Despite assurances from Japan that its military would be able to intercept North Korean missiles fired at Guam, analysts believe there is little chance that an attack on the Pacific island by intercontinental ballistic missiles could be thwarted.
Speaking in the Japanese parliament on Thursday, Itsunori Onodera, the defence minister, said Tokyo would come to the assistance of the United States and any other allies in the event of an attack.
“We are always prepared to deal with emergencies”, he said, after North Korean state media detailed plans to launch four Hwasong-12 intermediate-range missiles over the Japanese prefectures of Hiroshima, Shimane and Kochi en route for Guam.
The defence minister’s comments were echoed by Yoshihide Suga, the chief cabinet secretary, who told a press conference, “We cannot tolerate such a clear provocative act to the security of the region and international society, including out country.
“We will maintain our monitoring and surveillance at a high level and take all possible means to cope with any situation”, he said.
Japan and the US have both deployed destroyers equipped with the Aegis ballistic missile defence system, using SM-3 Block 1A and 1B interceptors, in the Sea of Japan to target short and intermediate-range ballistic missiles. The weapon is intended to destroy offensive missiles in the middle stage of their course.
The system is backed up on land by the Patriot PAC-3 anti-missile system, which has been deployed at Japanese and US military facilities around Japan, as well as in the grounds of the Defence Ministry in Tokyo.
Neither system is presently capable of effectively countering an ICBM launched on a lofted trajectory towards Guam.
In a report on the 38 North web site, operated by the US-Korea Institute at Johns Hopkins University, analysts concluded that the likelihood of Aegis destroyers downing an ICBM test or offensive launch is “limited, if not improbable”.
“In fact, the probability that the North Korean ICBM test will fail on its own is significantly higher than the probability of success”.

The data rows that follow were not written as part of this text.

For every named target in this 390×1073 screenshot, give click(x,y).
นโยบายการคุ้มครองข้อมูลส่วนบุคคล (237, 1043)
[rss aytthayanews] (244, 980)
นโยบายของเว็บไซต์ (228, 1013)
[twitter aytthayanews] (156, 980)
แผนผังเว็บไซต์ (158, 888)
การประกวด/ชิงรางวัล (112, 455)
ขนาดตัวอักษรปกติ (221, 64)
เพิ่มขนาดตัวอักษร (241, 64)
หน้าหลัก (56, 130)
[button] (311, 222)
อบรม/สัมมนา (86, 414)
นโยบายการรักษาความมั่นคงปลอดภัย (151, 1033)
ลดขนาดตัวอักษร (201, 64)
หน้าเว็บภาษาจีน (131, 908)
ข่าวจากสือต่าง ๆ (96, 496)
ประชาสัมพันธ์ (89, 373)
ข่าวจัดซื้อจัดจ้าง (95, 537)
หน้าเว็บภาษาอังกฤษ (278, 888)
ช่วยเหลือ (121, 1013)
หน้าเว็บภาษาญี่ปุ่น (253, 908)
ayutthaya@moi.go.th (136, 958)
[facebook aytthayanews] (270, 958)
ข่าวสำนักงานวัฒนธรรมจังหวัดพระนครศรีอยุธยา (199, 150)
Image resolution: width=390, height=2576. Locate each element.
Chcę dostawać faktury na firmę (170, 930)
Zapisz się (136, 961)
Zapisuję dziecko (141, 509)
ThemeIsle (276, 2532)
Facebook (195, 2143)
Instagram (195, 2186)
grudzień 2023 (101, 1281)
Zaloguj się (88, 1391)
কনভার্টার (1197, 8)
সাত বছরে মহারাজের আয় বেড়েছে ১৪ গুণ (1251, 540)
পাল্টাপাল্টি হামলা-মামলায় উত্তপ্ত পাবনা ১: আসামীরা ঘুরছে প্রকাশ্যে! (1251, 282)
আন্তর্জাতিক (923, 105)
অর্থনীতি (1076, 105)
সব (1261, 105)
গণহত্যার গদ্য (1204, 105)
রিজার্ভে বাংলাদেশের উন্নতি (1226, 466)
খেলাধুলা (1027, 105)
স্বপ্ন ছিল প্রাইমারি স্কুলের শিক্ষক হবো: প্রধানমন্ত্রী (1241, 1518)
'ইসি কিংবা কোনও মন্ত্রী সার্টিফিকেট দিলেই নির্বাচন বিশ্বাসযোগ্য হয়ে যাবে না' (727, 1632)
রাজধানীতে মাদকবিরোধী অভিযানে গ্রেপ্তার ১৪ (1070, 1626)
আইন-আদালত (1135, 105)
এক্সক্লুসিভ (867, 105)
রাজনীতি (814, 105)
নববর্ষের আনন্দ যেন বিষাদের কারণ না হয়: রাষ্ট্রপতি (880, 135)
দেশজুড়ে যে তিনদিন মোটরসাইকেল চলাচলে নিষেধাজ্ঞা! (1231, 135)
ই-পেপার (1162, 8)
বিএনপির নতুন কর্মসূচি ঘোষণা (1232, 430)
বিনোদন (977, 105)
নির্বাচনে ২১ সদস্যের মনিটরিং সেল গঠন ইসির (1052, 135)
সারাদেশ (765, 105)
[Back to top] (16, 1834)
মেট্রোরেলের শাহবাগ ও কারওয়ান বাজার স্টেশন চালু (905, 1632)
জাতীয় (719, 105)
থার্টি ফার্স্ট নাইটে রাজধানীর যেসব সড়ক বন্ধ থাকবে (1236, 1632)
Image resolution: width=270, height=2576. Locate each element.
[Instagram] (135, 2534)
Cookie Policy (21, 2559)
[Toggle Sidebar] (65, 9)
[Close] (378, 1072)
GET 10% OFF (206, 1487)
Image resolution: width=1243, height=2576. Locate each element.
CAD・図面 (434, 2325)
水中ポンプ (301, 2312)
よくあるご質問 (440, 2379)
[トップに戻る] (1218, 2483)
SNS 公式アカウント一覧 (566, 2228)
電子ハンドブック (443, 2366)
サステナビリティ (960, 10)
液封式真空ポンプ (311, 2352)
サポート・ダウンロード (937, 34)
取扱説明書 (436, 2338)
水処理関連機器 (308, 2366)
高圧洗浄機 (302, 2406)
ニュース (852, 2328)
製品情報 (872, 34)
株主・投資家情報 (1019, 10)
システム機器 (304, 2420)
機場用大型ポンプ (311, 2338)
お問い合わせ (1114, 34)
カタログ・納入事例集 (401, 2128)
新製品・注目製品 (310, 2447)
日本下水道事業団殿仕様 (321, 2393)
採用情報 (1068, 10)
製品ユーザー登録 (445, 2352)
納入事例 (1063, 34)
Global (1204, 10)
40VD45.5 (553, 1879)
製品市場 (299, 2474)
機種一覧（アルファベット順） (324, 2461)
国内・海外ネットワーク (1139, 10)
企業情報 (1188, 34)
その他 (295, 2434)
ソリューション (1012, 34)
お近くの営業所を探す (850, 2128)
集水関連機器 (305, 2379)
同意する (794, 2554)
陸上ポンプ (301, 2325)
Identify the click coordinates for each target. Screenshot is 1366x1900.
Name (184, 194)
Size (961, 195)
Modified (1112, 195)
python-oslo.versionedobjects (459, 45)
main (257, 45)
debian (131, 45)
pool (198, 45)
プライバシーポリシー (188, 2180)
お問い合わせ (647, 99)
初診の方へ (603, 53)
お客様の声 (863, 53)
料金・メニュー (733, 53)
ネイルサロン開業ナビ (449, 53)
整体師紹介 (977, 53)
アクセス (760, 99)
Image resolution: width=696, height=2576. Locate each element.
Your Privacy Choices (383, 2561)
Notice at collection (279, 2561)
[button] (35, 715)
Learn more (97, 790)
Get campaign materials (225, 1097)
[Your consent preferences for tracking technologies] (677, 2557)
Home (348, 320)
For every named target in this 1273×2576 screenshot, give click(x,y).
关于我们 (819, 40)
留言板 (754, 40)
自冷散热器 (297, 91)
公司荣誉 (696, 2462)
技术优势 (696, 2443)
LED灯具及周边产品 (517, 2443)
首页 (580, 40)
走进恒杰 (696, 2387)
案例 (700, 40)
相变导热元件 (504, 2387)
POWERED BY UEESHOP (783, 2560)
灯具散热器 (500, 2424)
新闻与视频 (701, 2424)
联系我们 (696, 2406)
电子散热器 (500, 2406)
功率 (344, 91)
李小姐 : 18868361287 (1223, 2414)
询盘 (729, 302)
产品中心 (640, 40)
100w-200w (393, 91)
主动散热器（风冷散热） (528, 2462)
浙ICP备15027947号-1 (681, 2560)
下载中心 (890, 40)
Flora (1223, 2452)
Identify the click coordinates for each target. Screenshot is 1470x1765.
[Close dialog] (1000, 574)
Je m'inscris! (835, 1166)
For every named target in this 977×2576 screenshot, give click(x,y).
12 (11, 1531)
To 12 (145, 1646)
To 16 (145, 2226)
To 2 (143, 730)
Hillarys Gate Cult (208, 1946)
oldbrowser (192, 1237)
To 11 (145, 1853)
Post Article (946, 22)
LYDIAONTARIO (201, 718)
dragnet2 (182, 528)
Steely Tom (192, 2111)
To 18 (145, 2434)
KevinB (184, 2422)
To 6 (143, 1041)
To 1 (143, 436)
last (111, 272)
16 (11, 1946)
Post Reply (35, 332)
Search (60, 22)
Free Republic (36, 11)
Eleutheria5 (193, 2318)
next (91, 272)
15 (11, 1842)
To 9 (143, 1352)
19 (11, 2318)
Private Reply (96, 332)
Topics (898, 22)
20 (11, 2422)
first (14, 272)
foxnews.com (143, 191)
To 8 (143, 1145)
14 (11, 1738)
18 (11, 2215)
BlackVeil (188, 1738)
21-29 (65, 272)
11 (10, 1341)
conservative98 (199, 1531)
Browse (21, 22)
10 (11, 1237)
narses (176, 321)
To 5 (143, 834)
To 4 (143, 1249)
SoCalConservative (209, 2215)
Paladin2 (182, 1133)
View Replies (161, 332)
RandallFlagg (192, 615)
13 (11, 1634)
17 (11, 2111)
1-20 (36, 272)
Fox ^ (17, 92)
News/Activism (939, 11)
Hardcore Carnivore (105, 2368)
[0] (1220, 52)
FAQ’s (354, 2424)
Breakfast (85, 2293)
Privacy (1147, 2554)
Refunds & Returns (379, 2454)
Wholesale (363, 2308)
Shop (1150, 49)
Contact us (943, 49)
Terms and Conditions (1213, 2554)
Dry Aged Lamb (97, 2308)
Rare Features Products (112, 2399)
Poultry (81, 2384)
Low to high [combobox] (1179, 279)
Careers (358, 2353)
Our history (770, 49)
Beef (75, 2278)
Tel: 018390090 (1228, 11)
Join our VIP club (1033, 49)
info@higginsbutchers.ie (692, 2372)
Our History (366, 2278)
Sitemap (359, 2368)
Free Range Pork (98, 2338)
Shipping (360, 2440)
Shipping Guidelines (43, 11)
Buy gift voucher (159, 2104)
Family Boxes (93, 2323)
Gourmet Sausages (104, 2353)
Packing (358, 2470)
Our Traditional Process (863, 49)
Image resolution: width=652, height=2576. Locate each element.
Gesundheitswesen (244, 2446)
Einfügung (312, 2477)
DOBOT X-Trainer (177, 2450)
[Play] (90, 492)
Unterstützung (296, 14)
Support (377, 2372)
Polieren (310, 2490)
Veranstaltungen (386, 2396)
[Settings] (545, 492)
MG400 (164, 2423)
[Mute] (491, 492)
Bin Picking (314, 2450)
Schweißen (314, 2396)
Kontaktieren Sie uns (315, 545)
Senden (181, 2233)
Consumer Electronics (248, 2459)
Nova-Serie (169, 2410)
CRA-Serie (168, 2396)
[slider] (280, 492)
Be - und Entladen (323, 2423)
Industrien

“The United States and Japan operate Aegis ships armed with SM-3 Block 1A and 1B interceptors in the East Sea,” the report stated. “These ships are capable of intercepting short, medium and intermediate range ballistic missiles in the mid-course and terminal phases of flight.
“Tests to validate the performance of the SM-3 Block 1 interceptors are ongoing and to date have been largely successful”, it adds. “SM-3 interceptors have never been tested against an ICBM, nor have they been tested against any missile in the boost or ascent phase of flight. “In other words, boost – or ascent phase intercepts using SM-3 interceptors are an unproven, hypothetical capability.”
Consequently, Aegis warships can only intercept a North Korean ICBM in a “limited set of circumstances”, such as the weapon flying on a low trajectory that comes within 310 miles of a destroyer.
North Korea’s recent launches, however, have been on steeply lofted trajectories that will rapidly take them beyond the range of interceptors.
Even if the US was fortunate – North Korea launched a missile directly over an Aegis ship and the trajectory was not sufficiently lofted – it is still doubtful that a successful intercept would occur, the report states.
First, it is doubtful that an Aegis ship would be close enough at the right time, it adds, pointing out that: “The US or Japan would be placing their Aegis boats at considerable risk if either attempted to move closer than 200 km [125 miles]off North Korea’s coast while waiting for a launch.”
Secondly, it remains “unclear” whether the necessary tracking data can be acquired with sufficient precision and for a fire-control solution to be developed in the 10 seconds after the launch is detected.
The study concludes that “Sea-based missile defenses available today are not capable of reliably interrupting a North Korean ICBM test”.